What does 2020 have in store for food?
Reflecting on the past decade in food, it seems like so much has changed when it comes to our attitudes, concerns and practices. What was once novel — high-tech meat alternatives especially — has become banal, whereas many of the foods we take for granted as reliable staples — such as chickpeas, coffee and seafood — face increasingly uncertain futures.
When it comes to contemplating what 2020 could bring, though, signs point to a continuation of the familiar rather than any marked differences. Trends that have been picking up steam of late will likely continue their inevitable march to the mainstream: Interest in plant-based diets, and a plethora of meatless and dairyless products; and strategies for mitigating the repercussions of climate change on food systems being chief among them.
Demonstrating a comical contradiction, Google Canada’s Year in Search identified “plant-based” as the top trending diet for 2019 and “beef stroganoff” as the top trending recipe. Seemingly incompatible, the findings support a known shift in eating patterns. As much as we’re embracing plant-based meat and dairy alternatives, we’re simultaneously saving room for creamy, beefy comfort foods.
While the number of vegetarians and vegans has stayed pretty much the same in recent years, the rise of so-called flexitarians (although few would self-identify as such; so far, the word has been mostly relegated to industry jargon) is driving the availability and diversity of plant-based options. This is only expected to expand in the coming year, with food delivery services Grubhub and Uber Eats projecting an increased appetite for the likes of oat milk, celery juice, the Impossible Burger, avocado toast, kale, street corn, starfruit and brussels sprouts.
Whole Foods Market, meanwhile, is predicting a fresh crop of plant-based products for 2020, including meat-plant blends (e.g. beef burgers made with 30 per cent plant-based ingredients), and foods that forgo the use of soybeans, such as dairy-free yogurts made with a mixture of grains and mung beans instead, and no-soy sauces.

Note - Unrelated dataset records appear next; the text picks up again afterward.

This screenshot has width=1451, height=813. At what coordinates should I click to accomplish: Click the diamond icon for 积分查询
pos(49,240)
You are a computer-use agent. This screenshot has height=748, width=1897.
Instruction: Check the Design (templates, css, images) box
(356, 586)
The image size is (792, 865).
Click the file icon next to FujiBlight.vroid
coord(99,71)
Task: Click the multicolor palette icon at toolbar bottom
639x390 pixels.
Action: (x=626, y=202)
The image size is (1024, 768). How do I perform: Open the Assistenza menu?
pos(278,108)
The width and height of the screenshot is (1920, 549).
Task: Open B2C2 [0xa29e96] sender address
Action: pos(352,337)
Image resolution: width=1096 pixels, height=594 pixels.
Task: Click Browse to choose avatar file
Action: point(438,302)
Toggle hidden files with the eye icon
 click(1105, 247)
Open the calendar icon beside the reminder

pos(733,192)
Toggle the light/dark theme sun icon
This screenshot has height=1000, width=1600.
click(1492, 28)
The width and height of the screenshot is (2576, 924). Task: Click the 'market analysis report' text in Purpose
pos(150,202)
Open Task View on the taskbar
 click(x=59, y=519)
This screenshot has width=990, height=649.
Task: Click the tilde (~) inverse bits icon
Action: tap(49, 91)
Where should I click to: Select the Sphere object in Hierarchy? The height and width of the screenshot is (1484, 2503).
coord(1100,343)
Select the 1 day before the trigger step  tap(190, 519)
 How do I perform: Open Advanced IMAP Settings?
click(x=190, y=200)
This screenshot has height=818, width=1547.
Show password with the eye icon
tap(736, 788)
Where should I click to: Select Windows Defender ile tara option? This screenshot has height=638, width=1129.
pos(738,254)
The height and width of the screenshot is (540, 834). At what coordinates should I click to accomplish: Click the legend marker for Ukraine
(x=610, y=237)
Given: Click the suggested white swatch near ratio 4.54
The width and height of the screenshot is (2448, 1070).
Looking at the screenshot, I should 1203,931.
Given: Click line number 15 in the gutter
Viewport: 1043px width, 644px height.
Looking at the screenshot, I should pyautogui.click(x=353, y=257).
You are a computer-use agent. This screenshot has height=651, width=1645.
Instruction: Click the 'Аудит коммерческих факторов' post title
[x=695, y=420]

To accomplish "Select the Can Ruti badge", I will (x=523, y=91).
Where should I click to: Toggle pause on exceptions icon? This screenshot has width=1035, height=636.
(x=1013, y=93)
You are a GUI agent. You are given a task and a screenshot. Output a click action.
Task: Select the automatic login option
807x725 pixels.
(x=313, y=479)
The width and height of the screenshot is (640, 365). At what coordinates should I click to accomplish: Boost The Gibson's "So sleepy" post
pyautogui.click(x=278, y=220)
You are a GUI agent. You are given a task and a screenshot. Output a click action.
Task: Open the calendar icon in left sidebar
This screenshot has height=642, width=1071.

On a more solemn note, the effects of climate change on both beloved dietary pillars and the global food supply at large are becoming impossible to ignore. In the summer, a United Nations report warned that the “unprecedented” exploitation of the world’s land and water could result in a widespread food crisis. And according to research from the Public Health Agency of Canada, a warming planet may make our food less safe as outbreaks of food-borne illnesses become progressively persistent.
In a sweeping sense, if left unchecked, climate change is poised to threaten the food security of roughly 90 per cent of humanity, according to a paper published in the journal Science Advances in November. While Canada is rare in that fish stocks and grain harvests might swell, study co-author William Cheung from the University of British Columbia told The Canadian Press that this shouldn’t make us feel assured: “We are living in the same world. Everything is connected. Any country that thinks they would be able to isolate themselves from any problems or impacts in other countries is unrealistic.”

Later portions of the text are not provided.